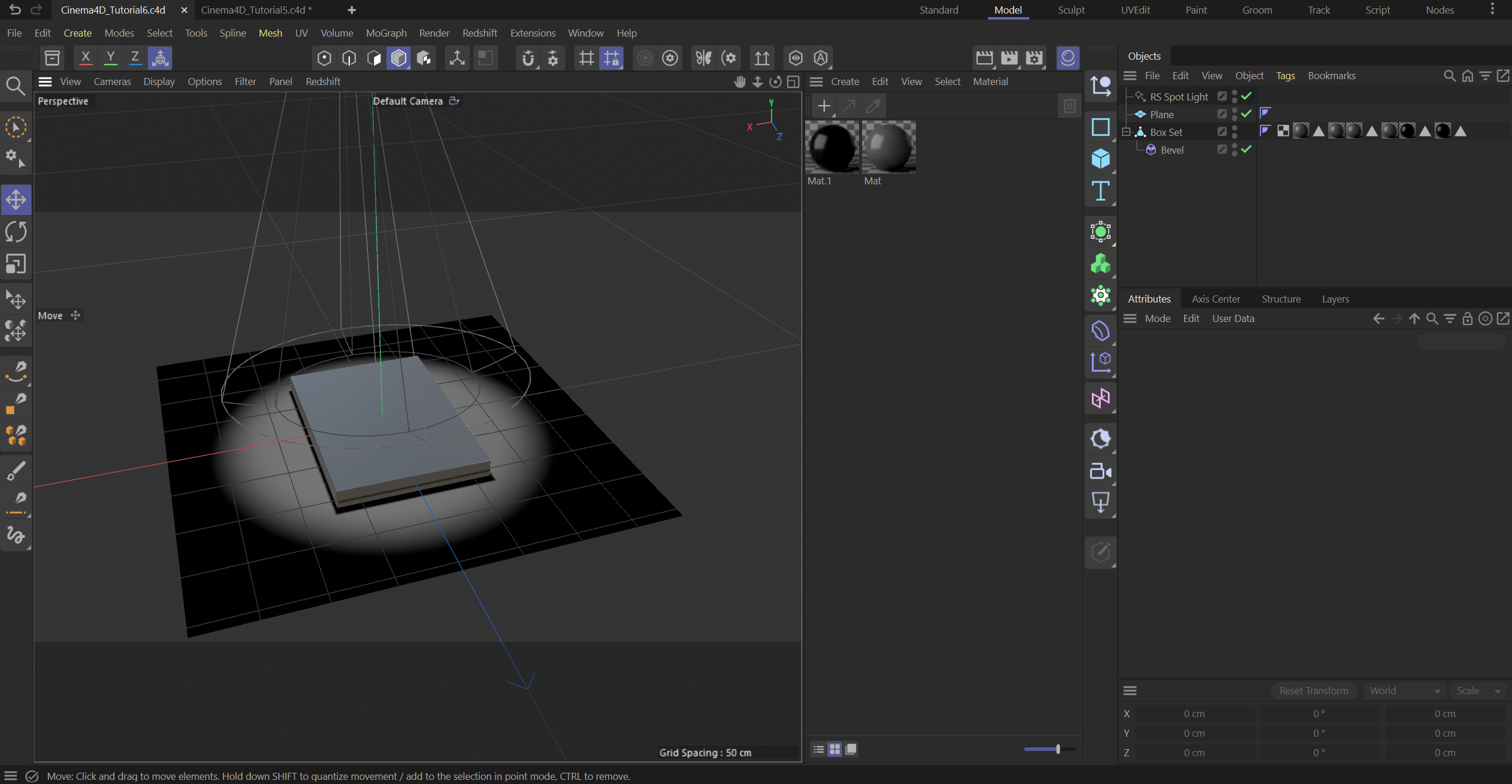Screen dimensions: 1512x784
Task: Click the Render View clapperboard icon
Action: (984, 57)
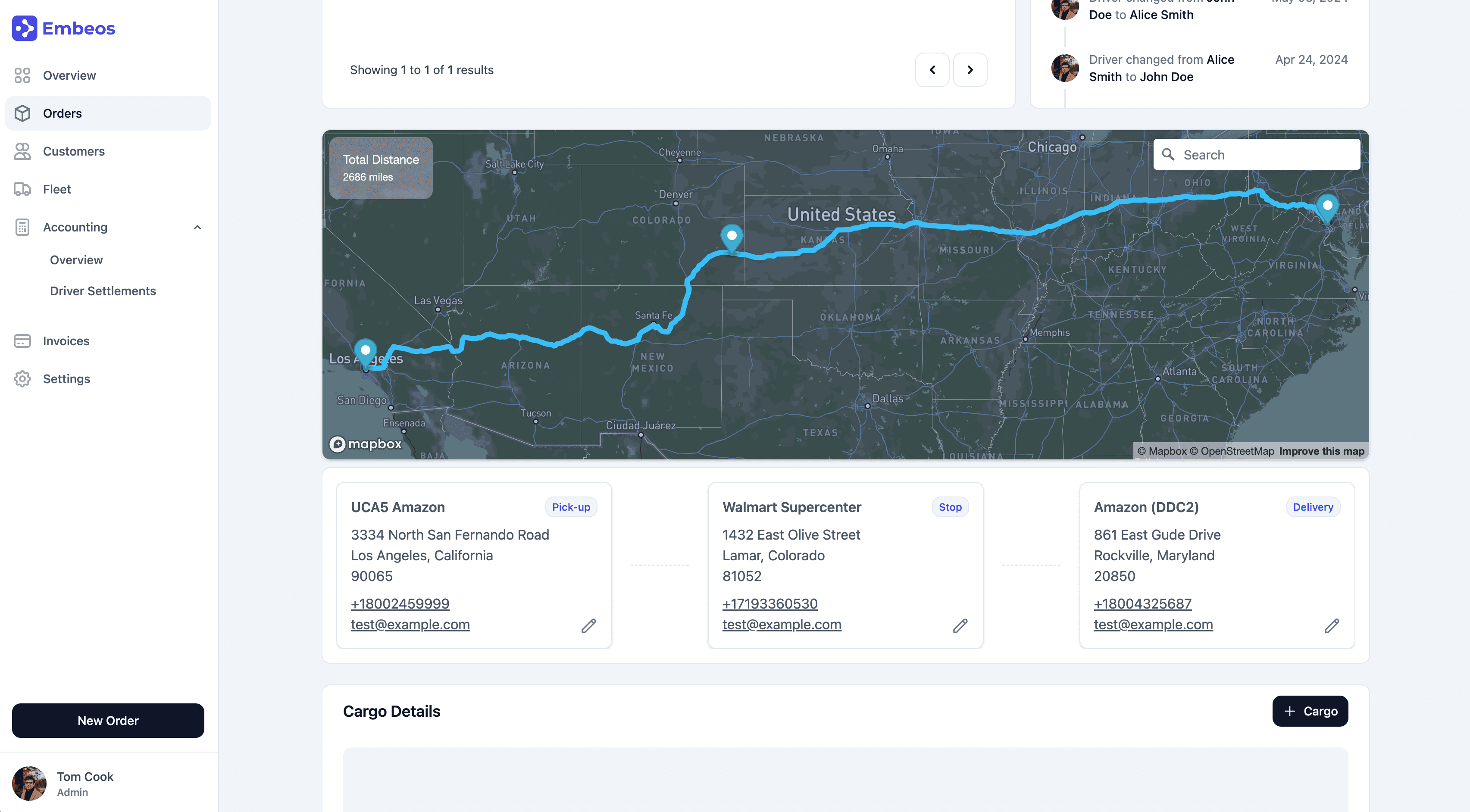Collapse the Accounting menu section
The width and height of the screenshot is (1470, 812).
(197, 227)
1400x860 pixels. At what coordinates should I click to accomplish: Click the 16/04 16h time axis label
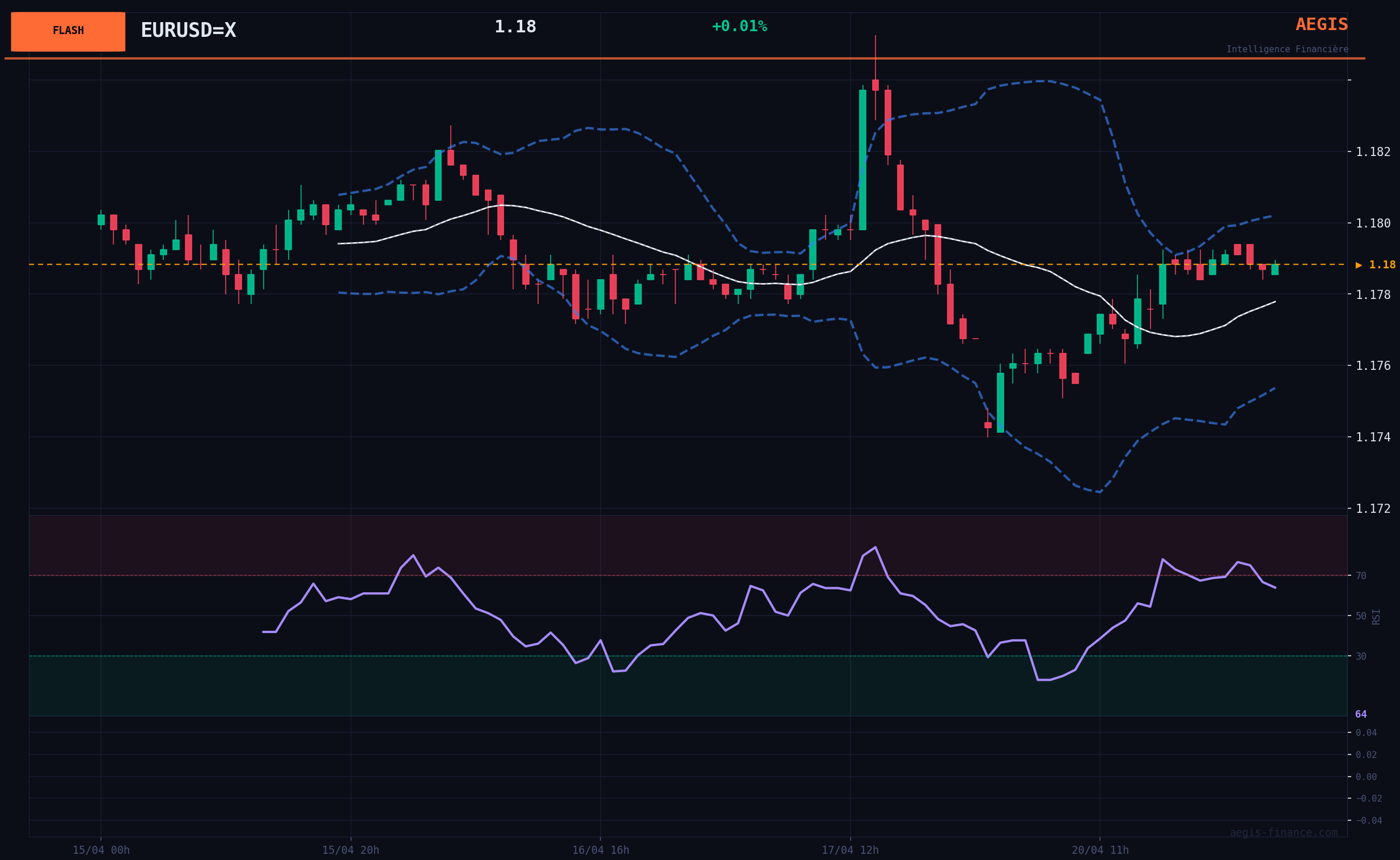coord(600,850)
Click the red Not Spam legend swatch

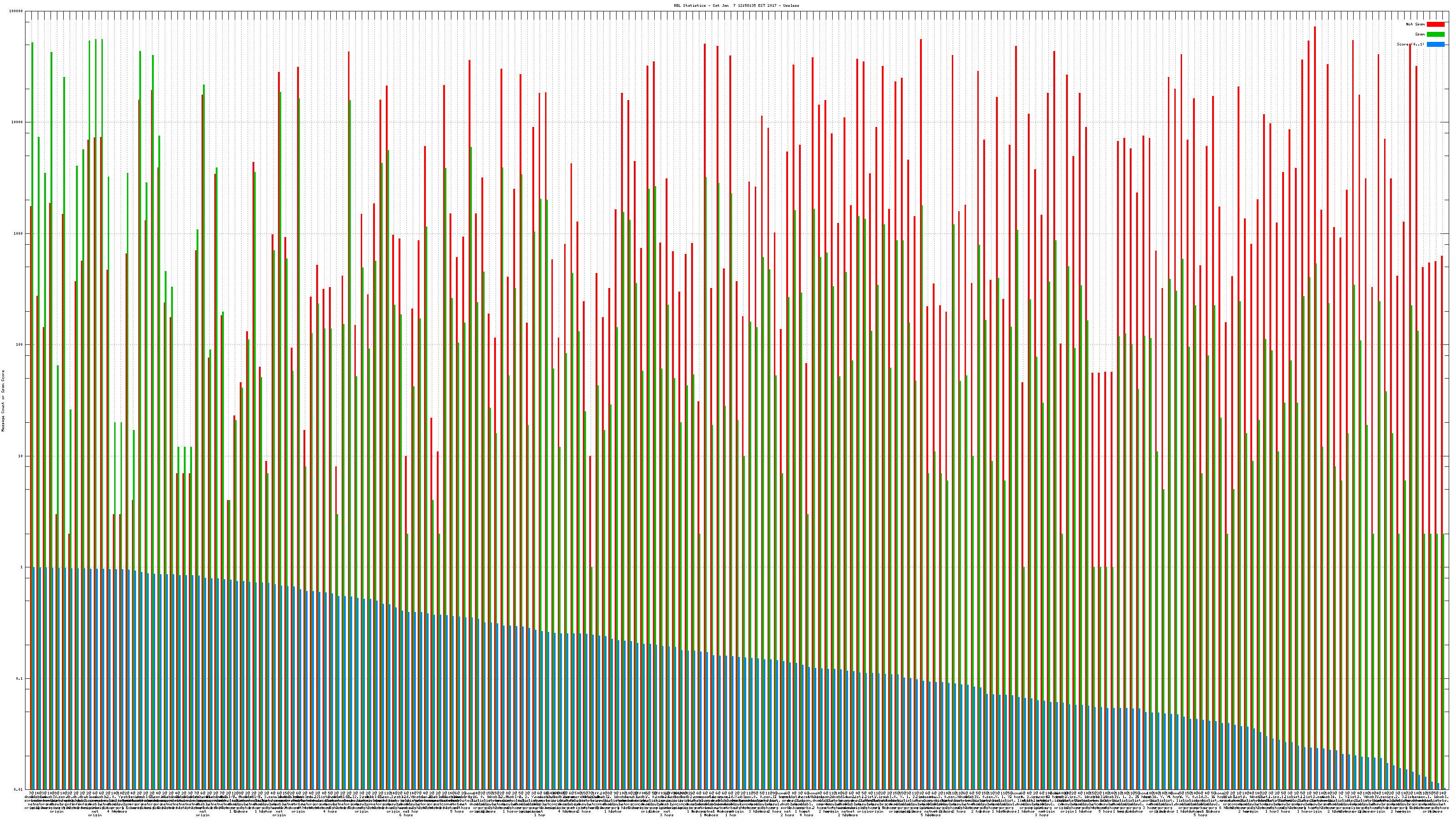click(x=1435, y=24)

TASK OBJECTIVE — The line containing "1400x860 pixels. At" and all lines after it, through the last line of the records, should be returned exactly. Omit the pictures.

SOLUTION BELOW —
1400x860 pixels. At what coordinates should I click to accomplish: Click the 16/04 16h time axis label
coord(600,850)
Click the red Not Spam legend swatch

click(x=1435, y=24)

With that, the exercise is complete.